In Canada’s first game against the Czechs, coach Pat Quinn instituted a curious, yet effective power play system. Most Belleville Bull fans know about P. K. Subban’s shot from the point---it is remarkably similar to a howitzer. Coach Quinn moved Subban down towards the net, directly in front of the goalie, poised to blast whenever the puck neared his stick. A chilling thought for anyone who has ever stood between the pipes.

Consequently, only one Canadian defenceman roamed the blueline, from point to point. With a good puck handler in the corner, there were several good options for a play to be made. The puck could go to Subban in the slot, or to John Tavares perched on the edge of the crease.
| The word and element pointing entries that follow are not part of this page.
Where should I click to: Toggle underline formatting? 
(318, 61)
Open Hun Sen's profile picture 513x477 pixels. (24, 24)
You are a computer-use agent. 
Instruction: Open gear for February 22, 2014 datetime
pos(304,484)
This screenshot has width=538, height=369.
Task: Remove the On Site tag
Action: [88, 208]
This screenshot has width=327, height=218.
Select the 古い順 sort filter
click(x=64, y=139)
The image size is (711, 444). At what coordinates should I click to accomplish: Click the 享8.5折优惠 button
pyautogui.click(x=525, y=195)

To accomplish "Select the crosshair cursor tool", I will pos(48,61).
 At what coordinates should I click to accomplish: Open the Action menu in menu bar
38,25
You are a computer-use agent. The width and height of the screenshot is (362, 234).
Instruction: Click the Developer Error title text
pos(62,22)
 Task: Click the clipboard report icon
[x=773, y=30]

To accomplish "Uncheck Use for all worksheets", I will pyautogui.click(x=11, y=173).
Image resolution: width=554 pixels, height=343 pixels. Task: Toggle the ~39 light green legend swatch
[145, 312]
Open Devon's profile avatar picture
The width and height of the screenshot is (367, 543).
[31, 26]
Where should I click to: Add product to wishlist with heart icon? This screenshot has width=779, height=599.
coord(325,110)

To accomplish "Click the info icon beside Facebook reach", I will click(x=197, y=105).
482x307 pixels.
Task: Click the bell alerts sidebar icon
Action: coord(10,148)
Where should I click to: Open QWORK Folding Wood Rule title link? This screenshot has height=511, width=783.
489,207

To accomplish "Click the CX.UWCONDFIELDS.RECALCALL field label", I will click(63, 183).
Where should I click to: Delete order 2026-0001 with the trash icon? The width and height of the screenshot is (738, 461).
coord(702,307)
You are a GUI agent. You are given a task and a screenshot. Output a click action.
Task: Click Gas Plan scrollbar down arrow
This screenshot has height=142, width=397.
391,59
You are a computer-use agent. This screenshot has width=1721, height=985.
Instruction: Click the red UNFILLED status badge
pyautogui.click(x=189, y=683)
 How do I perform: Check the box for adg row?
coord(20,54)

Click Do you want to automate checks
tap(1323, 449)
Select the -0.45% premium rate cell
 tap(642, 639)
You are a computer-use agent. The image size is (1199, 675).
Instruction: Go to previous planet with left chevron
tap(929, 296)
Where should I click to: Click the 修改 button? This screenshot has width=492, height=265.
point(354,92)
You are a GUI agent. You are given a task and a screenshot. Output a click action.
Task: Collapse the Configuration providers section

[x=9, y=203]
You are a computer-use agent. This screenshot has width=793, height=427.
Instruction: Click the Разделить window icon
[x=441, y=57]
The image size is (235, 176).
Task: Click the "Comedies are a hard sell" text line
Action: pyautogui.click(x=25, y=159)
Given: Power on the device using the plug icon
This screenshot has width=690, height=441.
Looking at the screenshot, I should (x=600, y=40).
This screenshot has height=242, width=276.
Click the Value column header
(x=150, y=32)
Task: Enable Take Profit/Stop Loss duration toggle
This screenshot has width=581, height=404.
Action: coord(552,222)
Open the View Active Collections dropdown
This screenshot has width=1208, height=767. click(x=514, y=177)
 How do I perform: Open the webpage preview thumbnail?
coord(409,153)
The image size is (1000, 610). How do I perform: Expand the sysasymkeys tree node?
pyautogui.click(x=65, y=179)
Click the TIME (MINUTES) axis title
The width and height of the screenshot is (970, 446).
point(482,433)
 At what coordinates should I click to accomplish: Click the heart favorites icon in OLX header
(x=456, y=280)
On the second Canadian power play goal against the Czechs, Tavares ripped the puck into the net.

Subban smiled when I asked him about the ploy, adding modestly: “I am more of a decoy out there. Most of the time the puck should go to John. Every goal we score at this tournament is huge.” Perhaps, although in the fifteen goals the Canadians tallied against Kazakhstan, there may have been a couple of unimportant markers!

Subban commented on the flow of the game: “It was great to get those first goals and to get the bodies flying out there.” Coach Quinn chatted with Subban about his role with the team before the game. Subban had been used as a forward in an exhibition game before the tournament. “The coach talked to me about the importance of being ready. He told me how Wendel Clarke had been used in a similar way, and that it was important to step in and play hard whatever the circumstance.”

Quinn had praise for one of his unsung heroes after the game. “The big hit by Cormier really woke up the crowd. Boychuk also set a tone for our team with his physical play. Boychuk played well in the game without the puck.” And in Quinn style he added: “He has a good voice for a young man. He is not negative in his thinking.”

Quinn appeared a little more relaxed than he did a couple of years ago when he coached the blue and white in Toronto. He even took time to express a bit of humour. When asked why he picked up the puck at the end of the game, he quipped: “It’s important nowadays to keep our world green. We should all pick up litter when we can.”

He was also asked about the possibility of moving through the preliminary round too easily, without adversity. “I would rather win without adversity than lose with it. A little doesn’t hurt. But we don’t need a lot of it.”

Certainly, the big test for Quinn’s boys is New Year’s Eve. I am certain Dick Clark won’t mind if you click him off for an hour or two for some good old fashioned shinny. For Auld Lang Syne!